The term “patent troll” describes businesses that don’t invent or manufacture anything, but instead acquire patents and then make questionable claims of patent infringement to extract fees. Consumers, small businesses and non-profit agencies are often targeted by patent trolls because they purchase and use off-the-shelf commercial products that rely on common technology such as printers, scanners or wireless routers. Patent trolls are often successful at getting victims to pay them because defending complex patent infringement lawsuits can be expensive.
Cooper’s Consumer Protection Division recently opened an investigation based on complaints from three North Carolina small business owners about patent trolls.

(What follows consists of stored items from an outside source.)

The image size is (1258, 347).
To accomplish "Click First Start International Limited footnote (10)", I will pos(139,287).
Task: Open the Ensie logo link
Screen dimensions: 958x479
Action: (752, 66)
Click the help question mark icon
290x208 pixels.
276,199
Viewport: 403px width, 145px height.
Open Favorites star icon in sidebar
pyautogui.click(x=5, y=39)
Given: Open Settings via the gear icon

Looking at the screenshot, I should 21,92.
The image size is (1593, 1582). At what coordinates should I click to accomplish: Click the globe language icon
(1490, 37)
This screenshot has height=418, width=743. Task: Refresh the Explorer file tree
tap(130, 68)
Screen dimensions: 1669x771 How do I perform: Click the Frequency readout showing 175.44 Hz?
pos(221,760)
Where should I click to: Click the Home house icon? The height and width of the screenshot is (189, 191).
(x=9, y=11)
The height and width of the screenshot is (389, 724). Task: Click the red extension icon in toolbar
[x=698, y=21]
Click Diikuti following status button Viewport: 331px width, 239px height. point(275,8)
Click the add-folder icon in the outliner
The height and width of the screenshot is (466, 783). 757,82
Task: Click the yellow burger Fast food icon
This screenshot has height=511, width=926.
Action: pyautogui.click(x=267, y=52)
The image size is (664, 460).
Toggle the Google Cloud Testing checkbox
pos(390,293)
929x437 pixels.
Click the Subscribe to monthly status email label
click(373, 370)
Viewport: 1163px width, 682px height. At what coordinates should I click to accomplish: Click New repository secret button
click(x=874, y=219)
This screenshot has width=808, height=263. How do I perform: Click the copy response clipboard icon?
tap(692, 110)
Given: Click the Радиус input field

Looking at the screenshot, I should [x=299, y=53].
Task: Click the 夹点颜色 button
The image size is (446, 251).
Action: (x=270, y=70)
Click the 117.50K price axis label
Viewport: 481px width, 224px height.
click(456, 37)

The FTC in October announced plans to conduct a wide-ranging national investigation of known patent trolls, also known as patent assertion entities (PAEs). The investigation “should yield a trove of information relevant to PAEs’ practices, methods, and beliefs regarding the veracity (or lack thereof) of infringement claims, and the number and types of their target entities,” Cooper and the other Attorneys Generals wrote in a letter sent to the FTC today.
In their letter, Cooper and the other attorneys general ask that the FTC share with them information it gathers through its probe. The attorneys general also recommended that the investigation examine more PAEs, and that it look at the role of legal counsel for these firms, who may play a central role in patent troll schemes.
“Knowing more about how patent trolls operate will help us to better protect North Carolina consumers and businesses from them,” Cooper said.